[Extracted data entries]

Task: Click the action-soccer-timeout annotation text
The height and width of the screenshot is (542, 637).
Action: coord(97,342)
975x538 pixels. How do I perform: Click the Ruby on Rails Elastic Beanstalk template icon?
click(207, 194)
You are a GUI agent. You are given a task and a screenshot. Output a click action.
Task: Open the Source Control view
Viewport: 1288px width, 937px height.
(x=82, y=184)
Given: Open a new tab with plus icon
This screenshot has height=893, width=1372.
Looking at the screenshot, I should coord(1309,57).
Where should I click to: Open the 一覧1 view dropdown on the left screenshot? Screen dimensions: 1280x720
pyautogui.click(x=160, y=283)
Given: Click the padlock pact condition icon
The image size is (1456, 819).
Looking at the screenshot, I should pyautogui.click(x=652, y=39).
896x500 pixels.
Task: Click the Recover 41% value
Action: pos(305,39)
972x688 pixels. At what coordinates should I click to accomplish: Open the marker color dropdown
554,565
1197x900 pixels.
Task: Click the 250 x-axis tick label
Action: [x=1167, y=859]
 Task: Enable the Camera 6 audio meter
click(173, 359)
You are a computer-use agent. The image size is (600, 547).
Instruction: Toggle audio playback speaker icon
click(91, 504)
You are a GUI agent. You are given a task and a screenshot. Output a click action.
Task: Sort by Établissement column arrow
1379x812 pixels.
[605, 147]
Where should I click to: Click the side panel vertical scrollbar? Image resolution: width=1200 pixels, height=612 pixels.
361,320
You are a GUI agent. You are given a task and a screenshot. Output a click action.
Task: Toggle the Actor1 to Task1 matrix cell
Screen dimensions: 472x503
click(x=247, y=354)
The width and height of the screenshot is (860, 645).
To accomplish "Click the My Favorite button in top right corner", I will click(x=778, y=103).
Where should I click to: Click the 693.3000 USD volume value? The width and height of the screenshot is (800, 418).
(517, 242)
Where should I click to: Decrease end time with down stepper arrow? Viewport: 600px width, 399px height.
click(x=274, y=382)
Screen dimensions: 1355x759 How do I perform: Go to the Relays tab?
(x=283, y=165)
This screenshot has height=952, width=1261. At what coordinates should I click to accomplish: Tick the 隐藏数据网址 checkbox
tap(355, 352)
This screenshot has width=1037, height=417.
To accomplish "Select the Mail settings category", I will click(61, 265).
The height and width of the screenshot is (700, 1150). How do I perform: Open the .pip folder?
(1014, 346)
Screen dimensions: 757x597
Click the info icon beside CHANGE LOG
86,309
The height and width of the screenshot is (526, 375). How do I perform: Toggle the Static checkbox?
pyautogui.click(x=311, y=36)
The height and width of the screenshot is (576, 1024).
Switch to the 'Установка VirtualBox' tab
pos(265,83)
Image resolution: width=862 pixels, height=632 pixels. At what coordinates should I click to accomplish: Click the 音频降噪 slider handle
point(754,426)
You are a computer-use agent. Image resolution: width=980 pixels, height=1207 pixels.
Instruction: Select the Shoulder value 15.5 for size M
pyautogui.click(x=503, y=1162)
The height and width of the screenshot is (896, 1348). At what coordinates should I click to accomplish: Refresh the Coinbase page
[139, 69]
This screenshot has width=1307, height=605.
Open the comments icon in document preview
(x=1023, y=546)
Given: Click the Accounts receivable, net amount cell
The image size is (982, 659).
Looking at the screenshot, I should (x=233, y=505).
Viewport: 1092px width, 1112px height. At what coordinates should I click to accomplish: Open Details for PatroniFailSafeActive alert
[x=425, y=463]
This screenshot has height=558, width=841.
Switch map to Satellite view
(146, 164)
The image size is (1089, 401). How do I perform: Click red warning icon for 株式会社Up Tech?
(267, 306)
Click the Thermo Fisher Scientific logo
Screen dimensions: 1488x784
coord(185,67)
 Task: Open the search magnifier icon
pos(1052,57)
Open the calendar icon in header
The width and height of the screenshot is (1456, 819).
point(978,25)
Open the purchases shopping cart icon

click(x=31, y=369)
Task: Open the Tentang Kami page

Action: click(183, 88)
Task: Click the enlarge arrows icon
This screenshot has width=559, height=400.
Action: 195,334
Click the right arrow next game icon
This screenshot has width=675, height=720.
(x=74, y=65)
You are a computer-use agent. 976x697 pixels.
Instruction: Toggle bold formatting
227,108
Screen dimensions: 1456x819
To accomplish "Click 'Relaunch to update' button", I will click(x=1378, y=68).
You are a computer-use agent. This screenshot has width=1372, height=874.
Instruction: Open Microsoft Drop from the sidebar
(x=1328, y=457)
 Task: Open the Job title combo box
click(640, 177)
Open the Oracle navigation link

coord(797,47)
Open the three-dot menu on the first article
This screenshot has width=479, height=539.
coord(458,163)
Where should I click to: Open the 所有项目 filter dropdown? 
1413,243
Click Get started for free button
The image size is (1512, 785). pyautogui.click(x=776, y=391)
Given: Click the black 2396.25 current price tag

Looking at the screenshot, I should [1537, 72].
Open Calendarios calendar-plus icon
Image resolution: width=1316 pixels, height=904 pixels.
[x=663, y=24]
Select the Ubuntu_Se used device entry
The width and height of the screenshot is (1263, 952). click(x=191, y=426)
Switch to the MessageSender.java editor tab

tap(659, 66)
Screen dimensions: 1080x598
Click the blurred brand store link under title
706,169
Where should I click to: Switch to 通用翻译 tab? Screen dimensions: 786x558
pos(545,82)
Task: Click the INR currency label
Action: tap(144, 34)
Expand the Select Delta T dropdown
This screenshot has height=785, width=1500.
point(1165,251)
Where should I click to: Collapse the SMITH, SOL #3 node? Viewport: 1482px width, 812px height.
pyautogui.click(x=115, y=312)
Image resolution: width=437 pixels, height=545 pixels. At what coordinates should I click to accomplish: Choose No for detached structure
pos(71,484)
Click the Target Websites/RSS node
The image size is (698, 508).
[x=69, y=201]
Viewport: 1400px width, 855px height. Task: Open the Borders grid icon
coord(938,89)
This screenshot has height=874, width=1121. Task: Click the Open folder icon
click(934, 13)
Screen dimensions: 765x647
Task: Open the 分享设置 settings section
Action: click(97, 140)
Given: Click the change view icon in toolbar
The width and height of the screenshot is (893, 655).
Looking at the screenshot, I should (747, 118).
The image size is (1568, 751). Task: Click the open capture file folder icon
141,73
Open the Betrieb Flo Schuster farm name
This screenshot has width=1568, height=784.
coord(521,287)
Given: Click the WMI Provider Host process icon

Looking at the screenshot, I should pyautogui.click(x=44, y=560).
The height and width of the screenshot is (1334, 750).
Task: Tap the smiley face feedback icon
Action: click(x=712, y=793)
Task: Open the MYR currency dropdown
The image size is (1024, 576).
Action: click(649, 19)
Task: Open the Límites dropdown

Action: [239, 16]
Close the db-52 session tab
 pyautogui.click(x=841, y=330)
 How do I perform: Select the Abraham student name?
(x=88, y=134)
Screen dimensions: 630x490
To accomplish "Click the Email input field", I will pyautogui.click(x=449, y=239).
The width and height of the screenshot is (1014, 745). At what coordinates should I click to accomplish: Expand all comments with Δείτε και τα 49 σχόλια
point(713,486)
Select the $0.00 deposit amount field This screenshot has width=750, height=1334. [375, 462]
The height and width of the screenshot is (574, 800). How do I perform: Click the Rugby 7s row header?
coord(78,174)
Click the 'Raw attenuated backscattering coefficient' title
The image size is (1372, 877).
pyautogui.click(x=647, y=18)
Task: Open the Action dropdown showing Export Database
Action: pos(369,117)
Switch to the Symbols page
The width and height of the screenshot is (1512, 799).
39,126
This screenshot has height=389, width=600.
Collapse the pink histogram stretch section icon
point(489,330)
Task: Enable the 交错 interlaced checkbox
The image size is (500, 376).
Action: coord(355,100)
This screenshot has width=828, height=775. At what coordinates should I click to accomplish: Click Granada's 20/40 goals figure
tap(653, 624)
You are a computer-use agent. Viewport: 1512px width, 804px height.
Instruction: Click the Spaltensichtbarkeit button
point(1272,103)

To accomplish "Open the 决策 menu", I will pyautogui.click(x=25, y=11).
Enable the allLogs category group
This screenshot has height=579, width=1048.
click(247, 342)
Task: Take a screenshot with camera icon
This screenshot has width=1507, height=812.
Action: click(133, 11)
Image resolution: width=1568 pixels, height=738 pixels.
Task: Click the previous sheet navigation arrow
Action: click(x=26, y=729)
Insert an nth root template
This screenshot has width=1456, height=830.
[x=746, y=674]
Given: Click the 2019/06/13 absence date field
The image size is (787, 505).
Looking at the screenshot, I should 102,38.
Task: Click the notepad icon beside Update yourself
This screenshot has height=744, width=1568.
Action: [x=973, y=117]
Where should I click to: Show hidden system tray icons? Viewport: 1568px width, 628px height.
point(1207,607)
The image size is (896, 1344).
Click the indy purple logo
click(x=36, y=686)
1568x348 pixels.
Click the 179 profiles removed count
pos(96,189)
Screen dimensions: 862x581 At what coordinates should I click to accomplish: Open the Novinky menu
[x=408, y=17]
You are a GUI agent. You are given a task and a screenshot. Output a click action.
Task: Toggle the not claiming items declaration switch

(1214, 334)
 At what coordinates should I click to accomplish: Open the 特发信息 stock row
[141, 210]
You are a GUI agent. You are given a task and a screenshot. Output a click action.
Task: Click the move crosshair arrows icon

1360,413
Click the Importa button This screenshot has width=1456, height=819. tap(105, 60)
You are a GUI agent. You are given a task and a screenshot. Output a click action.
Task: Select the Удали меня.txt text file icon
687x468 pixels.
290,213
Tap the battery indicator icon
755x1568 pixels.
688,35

• Work required: Edit the rows from the beginning through the line containing "(x=82, y=184)", inclusive, so that "Source Control" becomes "Extensions" and nothing else changes. Give back only those lines.

• Final answer:
Task: Click the action-soccer-timeout annotation text
The height and width of the screenshot is (542, 637).
Action: coord(97,342)
975x538 pixels. How do I perform: Click the Ruby on Rails Elastic Beanstalk template icon?
click(207, 194)
You are a GUI agent. You are given a task and a screenshot. Output a click action.
Task: Open the Extensions view
Viewport: 1288px width, 937px height.
(x=82, y=184)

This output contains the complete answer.